Elias Njima: Lunettes, cafetière et cætera

Elias Njima, Chaise, chemise et cafetiÈre,

Oil on canvas, 37 x 48 cm, 2024

Le regard d’un·e curateur·trice sur la scène émergente genevoise

 

Je voue depuis quelque temps une passion toute particulière pour les objets. Ou devrais-je dire que je leur accorde finalement une importance, après des années d'intérêt détourné pour la collection, l'artisanat et l'histoire. Il paraît aujourd'hui évident que les différents lexiques adoptés pour décrire un travail, tournent inconditionnellement autour de sa physicalité et des idées qui en émanent.

Mais au-delà de leur potentielle activation par l'œuvre, l'omniprésence quotidienne des «choses» se souligne paradoxalement par leur transparence. On ne saurait remarquer ce qui de manière innée devient une part indissociable de nous-mêmes. Ainsi les objets sont nos gestes, notre quotidien, d'indispensables extensions. Dès lors témoins de notre existence ils nous enterrent et sans scrupule trouveront raison d'être dans les bras des autres : des voyageurs infidèles.

C'est donc tout naturellement que mon regard s'est tourné vers le travail d'Elias Njima (né à Genève en 1994).

Ses dernières peintures traduisent particulièrement bien le quotidien prosaïque des objets qui nous entourent et l'étonnante complexité qui en émane. En visite à son atelier, nous abordons très directement la question de la récente simplification des sujets dans sa pratique. Je remarque à l'entrée une petite toile, il y figure la paire de souliers contre laquelle j'ai presque trébuché à mon arrivée.

Je retrouve également sur la table une cafetière pleine, sujet d'une peinture fraichement exposée à Milan. Ces éléments et leur double pictural témoignent du procédé devenu très direct de l’artiste : peindre ce qu'il voit dans son quotidien.

Elias Njima, Lavabo, Oil on canvas, 37 x 48 cm, 2024

Cette frontalité avec laquelle Elias Njima s'empare des images est un moyen sans détour de risquer l'ennui. Si le sujet n'est pas complexe, alors son application sur la toile devient le principal exercice.
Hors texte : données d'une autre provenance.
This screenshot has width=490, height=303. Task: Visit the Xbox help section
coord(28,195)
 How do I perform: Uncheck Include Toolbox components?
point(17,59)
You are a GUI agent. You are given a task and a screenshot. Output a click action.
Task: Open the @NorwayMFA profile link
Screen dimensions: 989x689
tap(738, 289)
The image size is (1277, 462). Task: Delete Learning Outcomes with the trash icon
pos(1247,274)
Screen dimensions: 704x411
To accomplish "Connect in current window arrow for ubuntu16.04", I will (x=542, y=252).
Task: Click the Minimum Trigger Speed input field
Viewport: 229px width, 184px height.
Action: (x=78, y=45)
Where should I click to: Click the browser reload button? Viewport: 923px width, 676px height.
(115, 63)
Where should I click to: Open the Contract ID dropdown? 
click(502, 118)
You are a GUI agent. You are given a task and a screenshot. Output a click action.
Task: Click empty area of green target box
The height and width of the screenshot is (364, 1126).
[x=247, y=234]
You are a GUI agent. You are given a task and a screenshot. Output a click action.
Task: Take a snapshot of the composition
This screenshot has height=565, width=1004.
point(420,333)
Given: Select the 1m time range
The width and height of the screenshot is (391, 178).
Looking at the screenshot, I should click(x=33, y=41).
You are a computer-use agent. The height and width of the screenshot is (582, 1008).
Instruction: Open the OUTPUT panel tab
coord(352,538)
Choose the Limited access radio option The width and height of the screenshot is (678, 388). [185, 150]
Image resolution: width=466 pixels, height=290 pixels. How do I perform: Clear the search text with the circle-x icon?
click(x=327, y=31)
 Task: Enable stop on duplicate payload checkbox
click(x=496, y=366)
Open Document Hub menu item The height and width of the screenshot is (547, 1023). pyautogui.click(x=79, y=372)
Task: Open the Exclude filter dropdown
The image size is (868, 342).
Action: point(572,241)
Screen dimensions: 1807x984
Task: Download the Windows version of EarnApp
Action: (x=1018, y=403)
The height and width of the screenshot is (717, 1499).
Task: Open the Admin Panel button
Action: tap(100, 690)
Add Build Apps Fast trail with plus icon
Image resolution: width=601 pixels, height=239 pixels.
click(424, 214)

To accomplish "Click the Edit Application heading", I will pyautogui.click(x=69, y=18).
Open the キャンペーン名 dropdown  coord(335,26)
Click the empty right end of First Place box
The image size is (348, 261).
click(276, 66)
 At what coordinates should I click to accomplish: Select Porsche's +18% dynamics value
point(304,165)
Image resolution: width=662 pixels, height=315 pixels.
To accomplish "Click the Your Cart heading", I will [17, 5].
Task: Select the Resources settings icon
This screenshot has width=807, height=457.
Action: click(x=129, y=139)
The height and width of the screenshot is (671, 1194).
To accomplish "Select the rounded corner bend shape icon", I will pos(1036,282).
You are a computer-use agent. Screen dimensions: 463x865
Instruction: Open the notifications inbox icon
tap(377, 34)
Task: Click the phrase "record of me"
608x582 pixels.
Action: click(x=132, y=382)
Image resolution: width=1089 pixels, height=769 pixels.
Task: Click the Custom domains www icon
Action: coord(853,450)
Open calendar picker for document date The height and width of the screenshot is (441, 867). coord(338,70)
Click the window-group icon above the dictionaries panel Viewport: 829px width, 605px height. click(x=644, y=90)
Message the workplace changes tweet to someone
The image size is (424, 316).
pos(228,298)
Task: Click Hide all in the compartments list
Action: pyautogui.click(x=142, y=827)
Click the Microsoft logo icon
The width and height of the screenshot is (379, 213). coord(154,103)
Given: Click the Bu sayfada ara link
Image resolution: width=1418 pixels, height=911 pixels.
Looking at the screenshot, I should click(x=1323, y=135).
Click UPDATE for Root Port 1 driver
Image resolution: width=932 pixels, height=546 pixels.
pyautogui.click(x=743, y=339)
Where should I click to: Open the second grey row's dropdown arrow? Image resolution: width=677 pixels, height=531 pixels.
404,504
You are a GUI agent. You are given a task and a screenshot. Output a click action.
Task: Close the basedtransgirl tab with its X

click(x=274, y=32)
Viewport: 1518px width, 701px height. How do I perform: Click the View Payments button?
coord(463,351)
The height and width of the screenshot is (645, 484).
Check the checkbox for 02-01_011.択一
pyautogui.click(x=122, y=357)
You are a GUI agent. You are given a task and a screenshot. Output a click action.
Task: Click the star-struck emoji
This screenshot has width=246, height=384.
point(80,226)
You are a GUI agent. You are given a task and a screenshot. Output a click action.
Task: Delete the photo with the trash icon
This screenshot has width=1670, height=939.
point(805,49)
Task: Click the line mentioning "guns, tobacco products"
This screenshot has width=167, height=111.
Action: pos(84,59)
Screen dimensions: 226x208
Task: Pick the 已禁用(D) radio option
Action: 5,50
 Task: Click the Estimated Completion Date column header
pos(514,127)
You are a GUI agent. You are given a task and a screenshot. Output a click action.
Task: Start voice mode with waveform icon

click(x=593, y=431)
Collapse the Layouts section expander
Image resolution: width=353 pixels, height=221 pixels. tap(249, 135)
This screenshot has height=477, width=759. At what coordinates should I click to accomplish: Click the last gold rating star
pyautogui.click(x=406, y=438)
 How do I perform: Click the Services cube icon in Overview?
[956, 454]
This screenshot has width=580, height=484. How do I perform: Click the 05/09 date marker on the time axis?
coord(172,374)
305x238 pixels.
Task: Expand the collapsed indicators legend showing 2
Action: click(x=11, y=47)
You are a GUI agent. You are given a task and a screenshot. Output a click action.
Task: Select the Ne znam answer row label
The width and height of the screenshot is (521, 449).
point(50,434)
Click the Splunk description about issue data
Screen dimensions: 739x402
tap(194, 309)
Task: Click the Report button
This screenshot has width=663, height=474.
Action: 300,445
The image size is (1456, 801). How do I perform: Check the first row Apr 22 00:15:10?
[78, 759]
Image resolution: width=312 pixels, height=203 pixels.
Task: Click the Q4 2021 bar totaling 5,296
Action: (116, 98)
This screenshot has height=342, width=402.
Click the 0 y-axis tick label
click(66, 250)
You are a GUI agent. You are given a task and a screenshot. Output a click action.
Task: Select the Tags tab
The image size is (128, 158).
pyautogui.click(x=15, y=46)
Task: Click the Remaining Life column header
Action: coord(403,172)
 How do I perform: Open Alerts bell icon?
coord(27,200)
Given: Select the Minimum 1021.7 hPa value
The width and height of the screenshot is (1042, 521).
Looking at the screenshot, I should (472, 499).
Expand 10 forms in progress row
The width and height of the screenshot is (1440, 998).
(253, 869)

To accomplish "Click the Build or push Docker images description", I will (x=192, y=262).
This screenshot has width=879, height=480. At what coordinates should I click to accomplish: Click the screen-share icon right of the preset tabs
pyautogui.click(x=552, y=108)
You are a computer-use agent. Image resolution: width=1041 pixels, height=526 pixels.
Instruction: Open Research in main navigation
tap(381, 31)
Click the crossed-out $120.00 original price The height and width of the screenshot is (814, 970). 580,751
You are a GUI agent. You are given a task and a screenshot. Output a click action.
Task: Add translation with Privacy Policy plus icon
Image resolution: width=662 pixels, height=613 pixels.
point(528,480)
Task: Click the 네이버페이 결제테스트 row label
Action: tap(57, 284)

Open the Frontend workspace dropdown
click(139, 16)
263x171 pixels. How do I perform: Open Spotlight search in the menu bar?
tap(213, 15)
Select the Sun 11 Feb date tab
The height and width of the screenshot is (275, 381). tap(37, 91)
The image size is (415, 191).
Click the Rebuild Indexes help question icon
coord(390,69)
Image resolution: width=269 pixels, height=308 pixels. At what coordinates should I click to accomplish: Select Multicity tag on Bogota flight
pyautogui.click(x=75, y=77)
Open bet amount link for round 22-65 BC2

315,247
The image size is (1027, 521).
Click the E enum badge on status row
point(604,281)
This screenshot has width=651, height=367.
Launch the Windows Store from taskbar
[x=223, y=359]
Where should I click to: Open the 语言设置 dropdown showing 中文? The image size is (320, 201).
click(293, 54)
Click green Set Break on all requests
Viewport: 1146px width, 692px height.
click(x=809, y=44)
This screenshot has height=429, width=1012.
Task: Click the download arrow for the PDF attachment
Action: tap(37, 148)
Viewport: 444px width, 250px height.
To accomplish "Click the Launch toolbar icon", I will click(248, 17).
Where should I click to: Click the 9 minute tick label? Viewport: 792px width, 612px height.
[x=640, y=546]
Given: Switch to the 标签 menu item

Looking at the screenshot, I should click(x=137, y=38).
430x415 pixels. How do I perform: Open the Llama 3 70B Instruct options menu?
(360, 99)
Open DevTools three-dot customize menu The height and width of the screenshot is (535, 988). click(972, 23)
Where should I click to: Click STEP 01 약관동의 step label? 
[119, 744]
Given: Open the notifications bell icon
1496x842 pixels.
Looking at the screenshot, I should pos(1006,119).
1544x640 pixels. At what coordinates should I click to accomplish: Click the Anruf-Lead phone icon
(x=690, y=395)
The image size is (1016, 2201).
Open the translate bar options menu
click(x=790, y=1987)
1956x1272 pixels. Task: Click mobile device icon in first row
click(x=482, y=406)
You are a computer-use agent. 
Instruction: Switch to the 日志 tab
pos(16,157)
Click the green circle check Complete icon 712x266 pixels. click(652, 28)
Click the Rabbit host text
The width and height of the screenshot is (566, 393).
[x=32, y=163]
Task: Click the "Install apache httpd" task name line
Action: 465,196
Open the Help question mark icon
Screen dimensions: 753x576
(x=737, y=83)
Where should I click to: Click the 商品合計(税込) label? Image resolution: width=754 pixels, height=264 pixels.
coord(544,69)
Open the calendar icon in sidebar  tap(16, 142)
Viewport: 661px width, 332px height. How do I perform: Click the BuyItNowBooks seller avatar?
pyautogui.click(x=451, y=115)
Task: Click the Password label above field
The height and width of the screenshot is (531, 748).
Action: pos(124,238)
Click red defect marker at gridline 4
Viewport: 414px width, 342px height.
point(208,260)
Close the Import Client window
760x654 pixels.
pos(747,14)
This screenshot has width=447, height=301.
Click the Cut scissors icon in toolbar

Une pratique périlleuse abordée avec enthousiasme par l'artiste. La complexité livrée ne peut être garantie par une histoire lointaine, un récit articulé en amont facilitant l'épaisseur du résultat.

L'idée étant de casser la distance entre la peinture et son contexte, d'offrir au regardeur une autre profondeur, un traitement de forme et de fonds traduit par la couleur, les contours. Ainsi ce que l'on peut voir d'un tissu posé sur une chaise devient un agrégat subtil de blanc, de gris, de crème.

Les formes révèlent une certaine organicité picturale, subtile antithèse des objets représentés. De même que la paire de lunettes peinte par l'artiste offre une perspective modifiée des éléments présents, une fenêtre vers un paysage prosaïque distendu.

Si le détour du sujet trop complexe est écarté, c'est aussi l'occasion d'aller chercher dans le quotidien du public. Bien que provenant de l'intimité de l'artiste, les objets font appel aux liens familiers que quiconque entretient à son intérieur. Les peintures d'Elias Njima sont de ce fait les témoins d'une mémoire à la fois intime et collective. Activatrices de souvenirs, elles mettent en lumière cette inconsciente collection d'images qui nous habitent.

Elias Njima, Lunettes, Oil on canvas, 37 x 48 cm, 2024

LAURENCE FAVEZ

Née en 1992 à Genève, Laurence Favez devient curatrice et autrice après avoir suivi des études à l’école cantonale d’art de Lausanne (ecal). Elle produit des écrits pour le théâtre et la scène artistique contemporaine.